Data in this exercise —
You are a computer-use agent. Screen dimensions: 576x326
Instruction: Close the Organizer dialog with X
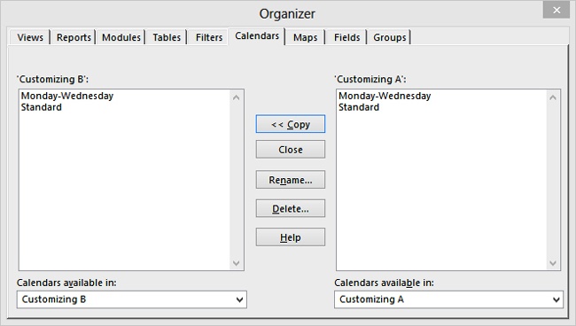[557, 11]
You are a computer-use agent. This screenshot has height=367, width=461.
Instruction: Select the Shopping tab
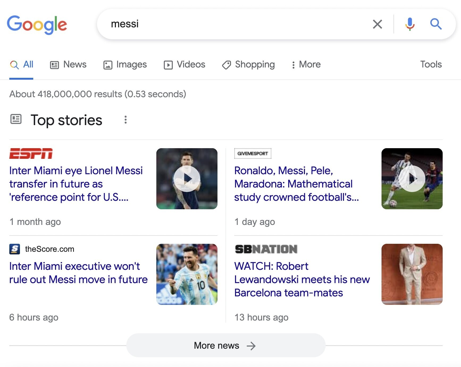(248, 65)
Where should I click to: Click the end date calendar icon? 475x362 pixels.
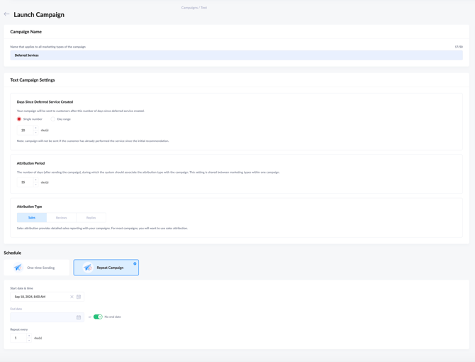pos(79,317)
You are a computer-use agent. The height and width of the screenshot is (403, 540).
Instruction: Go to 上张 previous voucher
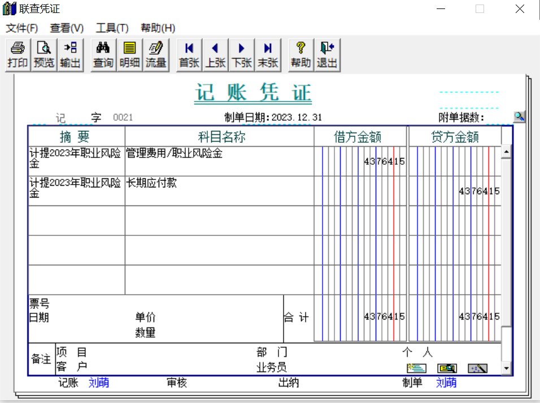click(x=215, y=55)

* * *

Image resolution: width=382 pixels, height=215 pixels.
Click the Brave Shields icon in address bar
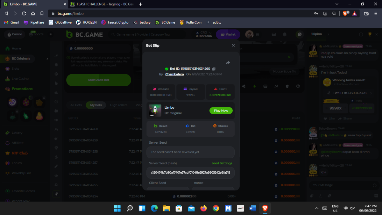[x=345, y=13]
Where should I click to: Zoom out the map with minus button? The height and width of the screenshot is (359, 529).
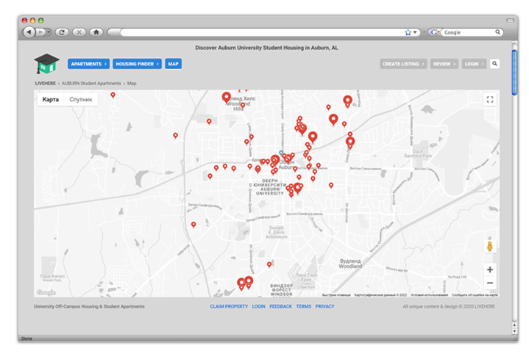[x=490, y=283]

Exercise goal — Return a copy of each line in the entries that contains "agent".

Task result —
You are a computer-use agent. Screen dimensions: 576x326
You are a computer-use agent. This screenshot has height=367, width=461.
You are a computer-use agent. The height and width of the screenshot is (403, 540).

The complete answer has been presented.